Obligingly Martha took the ticket from him. "Well let's not put it to waste. In you go!" she ushered. The bell gave a pleasing ring as they both pushed inside and were instantly bombarded by the smell of sawdust, food and fur.

The shop was almost empty, for which Martha was thankful - the animals were noisy enough on their own without scores of customers to compete with. A bored looking blonde teenager was parked behind the cash register, tapping at her iPhone with dark blue nail varnish, apparently unconcerned by customer service. Another staff member's backside was just visible through the store room door, straining and heaving as he hauled bags of feed and bedding around. Aside from them and two other customers, the shop was empty – unsurprising for nine am on a Saturday.
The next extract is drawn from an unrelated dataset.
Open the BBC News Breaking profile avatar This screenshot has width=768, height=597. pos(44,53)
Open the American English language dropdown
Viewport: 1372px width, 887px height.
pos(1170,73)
The cats were at the far end of the store, wedged between the rabbits and birds, and were the only animals that were not caged. Martha wondered as to the wisdom of this arrangement, for two of the four kittens had left the safety of their basket and were watching a trio of squawking parrots with wide round eyes. A handmade sign made of cardboard and bright pink highlighter proclaimed "Kittens – 9 weeks. Need a good home". The lack of price did not surprise Martha. Cats were not usually stocked at this store, but the owner was a friend of Tish's and had told her that she was giving them away.

"Maybe not those two," Mickey suggested wisely, nodding at the hungry looking kittens by the aviary. "They're already checking out the ones lower down the food chain, and I don't want to come home one day and find the cat's been nibbling at Will."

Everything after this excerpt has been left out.